Pada masa sebelum kemerdekaan, pendidikan di Indonesia hanya dapat didapatkan oleh orang-orang yang berkecipung di dunia usaha saja. seperti yang kita ketahui sejak dulu salah satu sosok pelopok pendidikan di indonesia adalah bapak Ki Hajar Dewantara. pada masa sebelum kemerdekaan beliau mendirikan sebuah sekolah yang diberi nama “Taman Siswa”. Taman siswa ini diberi nama “national Onderwijs Institut Taman Siswa” yang memiliki prinsip dasar dalam sekolah/pendidikan. Taman siswa ini memiliki prinsip filosofi yang dijadikan pedomann bagi semua guru, pedoman tersebut dikenal dengan istilah Patrap triloka. Konsep ini dikembangkan oleh Ki Hajar Dewantara setelah mempelajari sistem pendidikan progresif yang diperkenalkan oleh tokoh pendidikan dari Italia yaitu Maria Montessori dan Rabindranath Tagore dari India. Filosofi Patrap Triloka ini memiliki unsur-unsur yang disanpaikan dalam bahasa jawa yaitu: Ing ngarso sung tulodo (seorang guru harus mampu ditiru, dikarenakan prilaku dan sikap seorang guru bisa jadi akan di ikuti atau di teladani oleh peserta didik, dikarenakan guru menjadi model atau contoh untuk kehidupan), ing madya mangun karsa (guru harys mampu memberikan motivasi kepada peserta didiknya untuk menuju langkah yang benar), dan tutwuri handayani (seorang guru harus mampu memberikan semangat dan dorongan kepada peserta didik agar senantiasa siap menghadapi permasalahan yang ada). Pada masa kemerdekaan selain berdirinya sekolah taman siswa, pendidikan dibagi menjadi beberapa zaman yaitu sebagai berikut:
1.Pendidikan Pada Masa Portugis
Indonesia mengalami perkembangan dari aspek ekonomi yaitu perdagangan pada abad ke-16. Saat itu datanglah Portugis disusul dengan bangsa Spanyol datang ke Indonesia untuk berdagang dan menyebarkan Agama Nasrani (Khatolik). Portugis datang ke Indonesia bersama dengan missionaris salah satu namanya ialah Franciscus Xaverius. Dalam penyebaran agama Nasrani (Katholik), menurut Franciscus Xaverius sangat diperlukan untuk mendirikan sekolah-sekolah (seminarie). Pada tahun 1536 telah berdiri sebuah seminarie di Ternate yang menjadi sekolah agama anak-anak orang terkemuka. Pelajaran yang dierikan di sekolah Nasrani (Katholik) ini ada beberapa diantaranya pelajaran agama, membaca, menulis dan berhitung. Kabupaten Solor, Flores Timur juga mendirikan semacam seminarie dan mempunyai kurang lebih 50 orang murid yang juga mengajarkan bahasa Latin. Tujuh kampung di Ambon penduduknya sudah beragama Katholik pada tahun 1546, di kampung ini ternyata juga menyelenggarakan pengajaran untuk rakyat umum. Pengajaran ini sering menimbulkan pemberontakan sehingga akhir abad ke-16 musnahlah kekuatan Portugis di Indonesia. Ini menandakan hilang juga missi Katholik di Maluku. Hilangnya tenaga missi itu menjadi salah satu akibat dari jatuhnya Negara sehingga usaha-usaha pendidikan terpaksa harus diberhentikan.

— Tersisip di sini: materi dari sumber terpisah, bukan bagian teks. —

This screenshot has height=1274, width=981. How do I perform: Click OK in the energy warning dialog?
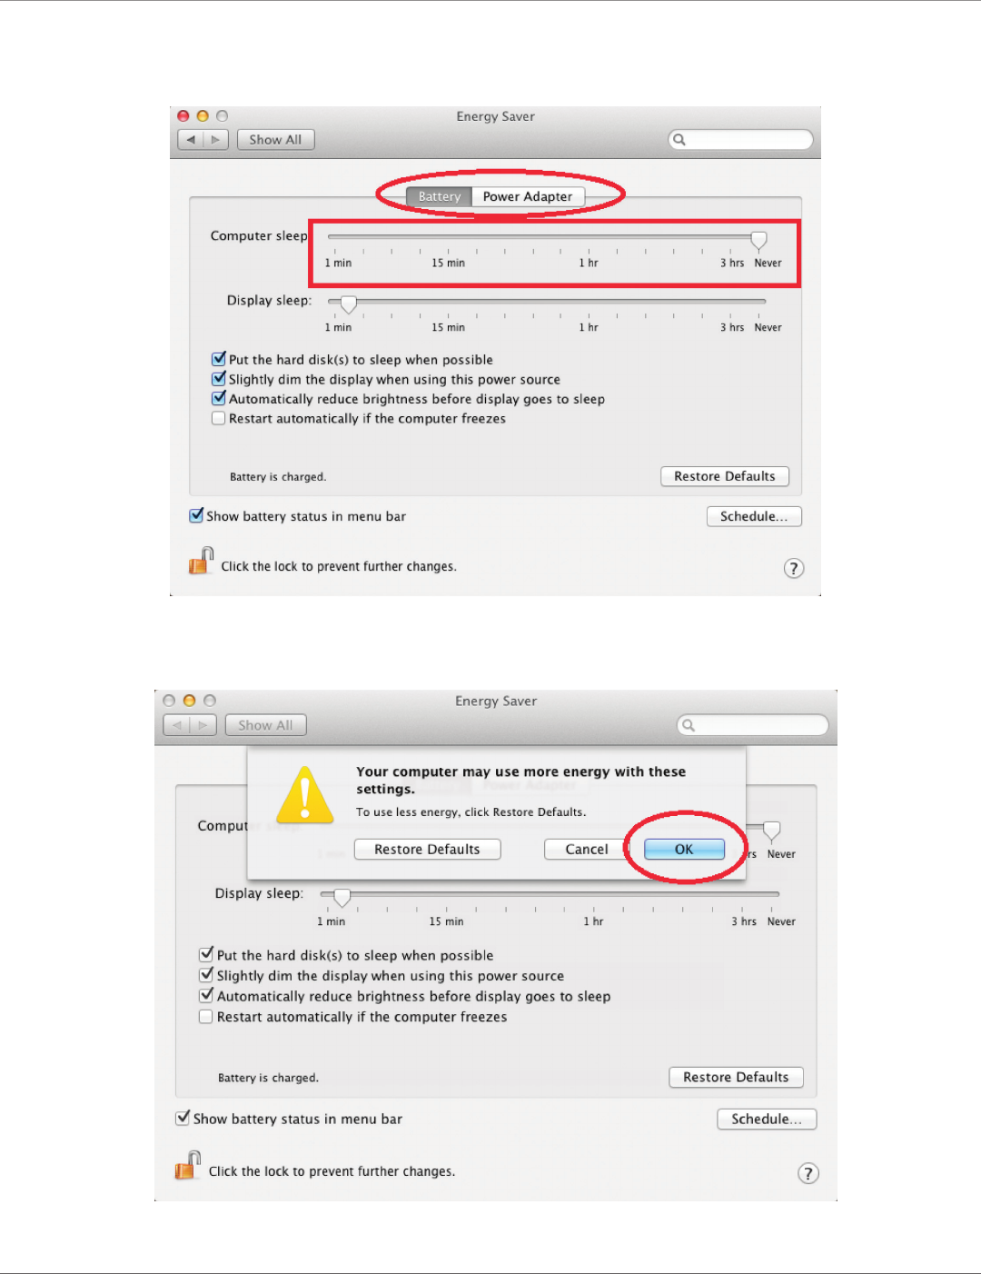pyautogui.click(x=684, y=849)
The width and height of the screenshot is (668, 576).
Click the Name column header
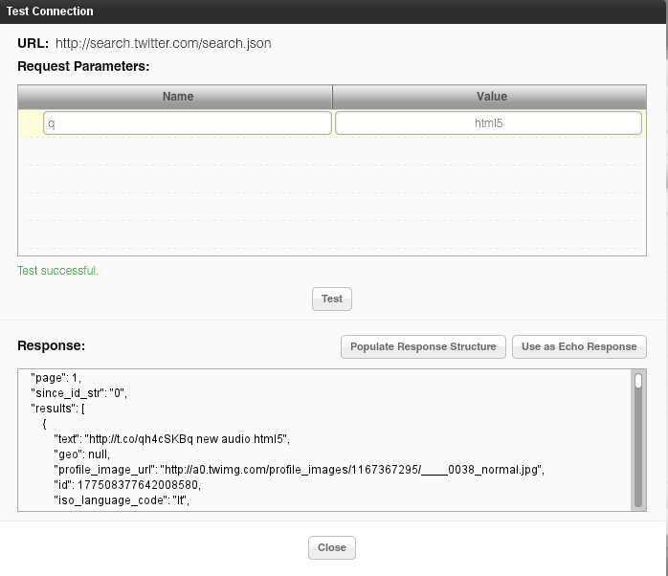(177, 97)
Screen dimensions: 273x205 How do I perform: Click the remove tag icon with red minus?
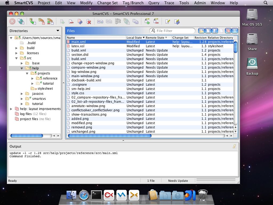156,22
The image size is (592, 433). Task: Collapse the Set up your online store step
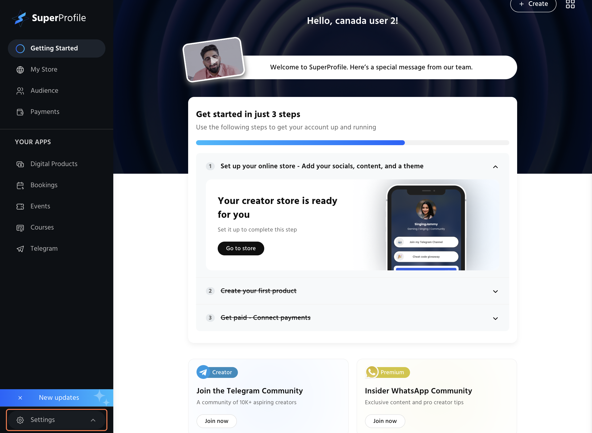pos(495,166)
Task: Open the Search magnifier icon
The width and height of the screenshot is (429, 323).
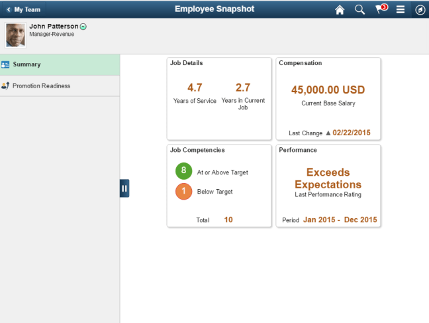Action: point(359,10)
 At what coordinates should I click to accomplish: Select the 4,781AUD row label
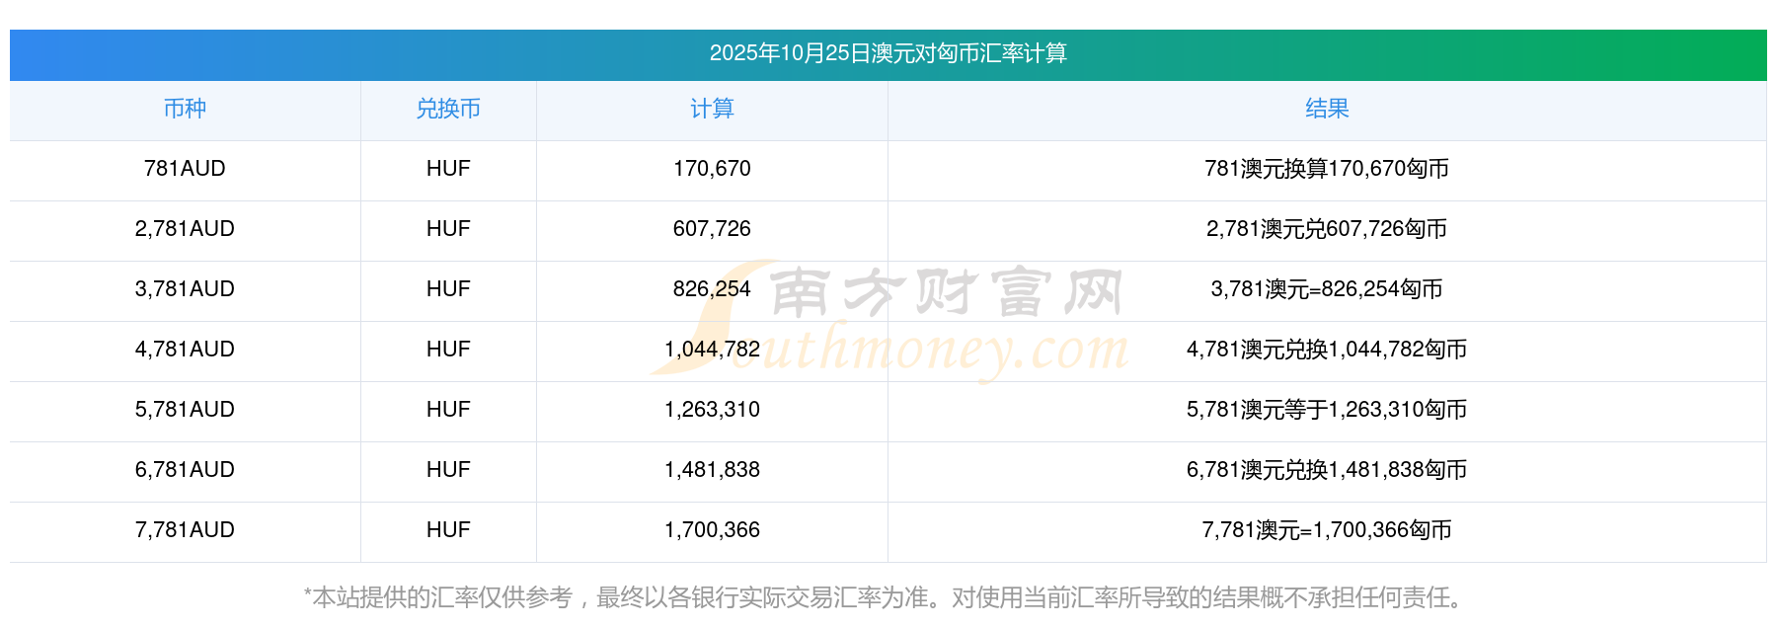tap(185, 350)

2. Pendidikan pada masa Belanda
Belanda datang ke Pulau Jawa Indonesia untuk berdagang dan menciptakan kekuasaan baru setelah berakhirnya kekuasaan Portugis pada akhir abad ke-16. Belanda yang bergabung dalam badan perdangan VOC, menganggap bahwa agama Katholik yang disebarkan oleh Portugis perlu digantikan dengan agama Protestan yang dianutnya. Dengan itulah sekolah-sekolah keagamaan didirikan terutama di daerah yang dulunya telah terpengaruh agama Nasrani (Katholik) oleh Portugis dan Spanyol. Sekolah pertama di Ambon didirikan oleh VOC pada tahun 1607. Pembelajaran yang diberikan yaitu membaca, menulis dan sembahyang. Guru pendidik berasal dari Belanda dan mendapat upah. Salah satu alasan tidak ada susunan persekolahan dan gereja di Pulau Jawa karena Pulau Jawa tidak terkena pengaruh Portugis. Pada tahun 1617 sekolah pertama didirikan di Jakarta, lima tahun kemudia pada 1622 sekolah itu mempunyai murid 92 laki-laki dan 45 perempuan. Sekolah ini memiliki tujuan untuk menghasilkan tenaga-tenaga kerja yang cakap sehingga dapat dipekerjakan di administrasi dan gereja pada pemerintahan.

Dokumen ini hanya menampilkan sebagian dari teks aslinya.